The First Lady’s Fund, which is subject to audit by the auditor-general, has so far been used to help finance the studies of around 330 disadvantaged college students.
According to daily Politis, the contributions by Anastasiades and his three ministers have to date – since October 2014 – generated savings of €129,700.
Though a positive gesture – but also good optics for the government – these savings are chump change when compared to the some €1.2 million a year it costs to pay full salaries and pensions to over 100 active state officials.
Also waiving their pensions are Attorney-general Costas Clerides (entitled to a pension as a former judge), and former EDEK MP Nicos Nicolaides, who had previously held a post in a semi-governmental organisation. Both are contributing their pensions directly to the treasury. This has generated additional savings of €99,300.
Lastly, former minister and former government spokesman Kypros Chrysostomides gave up his pension back in 2011, even before parliament passed a law seeking to abolish the simultaneous payment of salaries and pensions to active state officials.
Chrysostomides is currently managing partner in the Dr K Chrysostomides law firm.
Politis reports that, currently, three deputies in the new parliament are entitled to an MP’s salary as well as to a pension.
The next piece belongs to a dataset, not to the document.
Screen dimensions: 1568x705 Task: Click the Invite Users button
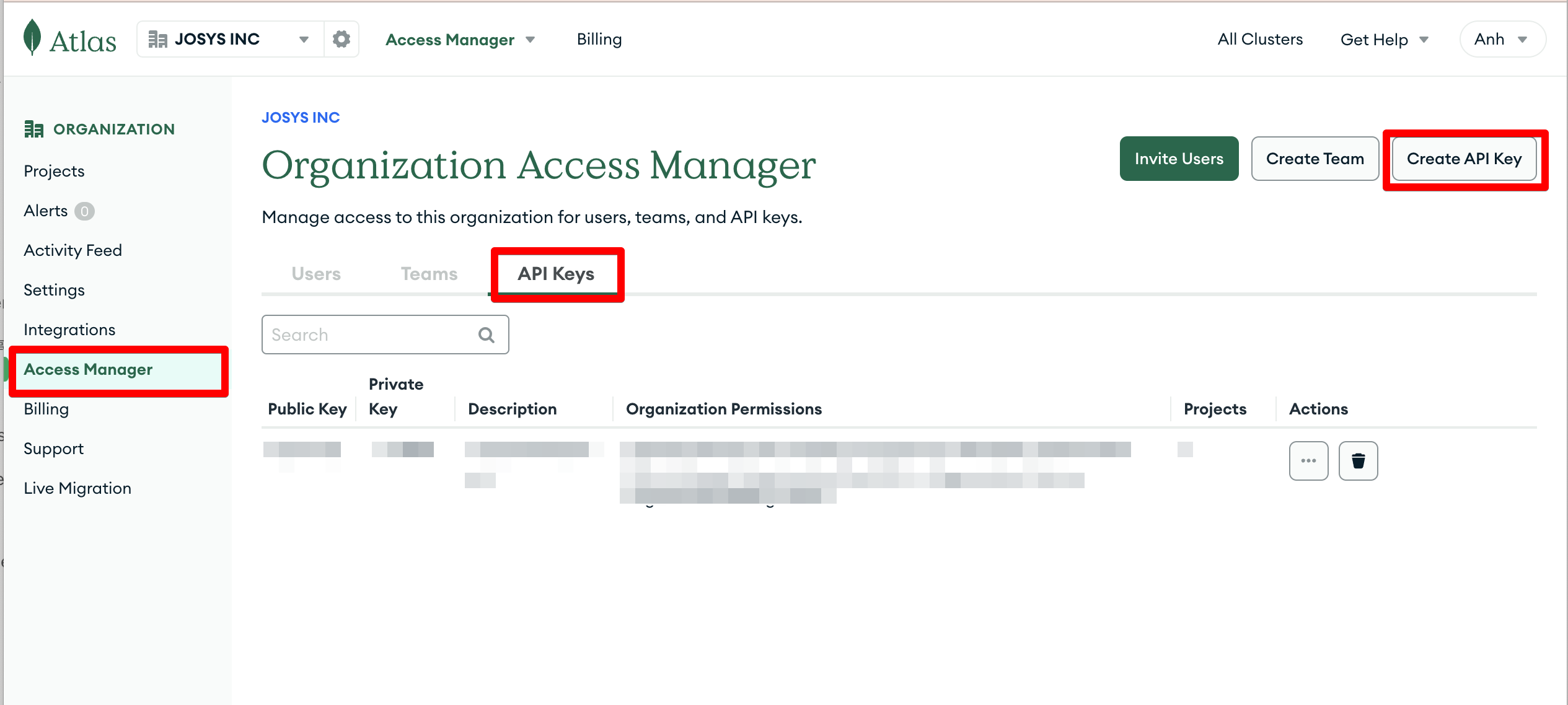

However, two of them – who wished to remain anonymous – are giving away their pensions to help certain poor families. The paper said it had seen wire transfers and copies of cheques corroborating this.
The issue of rationalising the payment of pensions to state officials resurfaced recently after it was proposed that savings generated on this item could help cover revenues lost from lowering and then scrapping Immovable Property Tax (IPT).
In a related issue, the offsetting of multiple pensions (one pension for service in the public sector, another for a stint as a state official) may also be under threat after it was challenged by a number of former state officials.
Six former state officials – including former Central Bank governor Afxentis Afxentiou and former health minister Dina Akkelidou – appealed against the offsetting rule. The case is being heard by the Administrative Court, and a ruling is expected soon.
Should the state lose this case as well, it will be called to make additional retroactive payments of €600,000 per year. This concerns payments to 38 affected individuals currently, although the number of individuals is expected to rise in time as more former civil servants are appointed to state offices.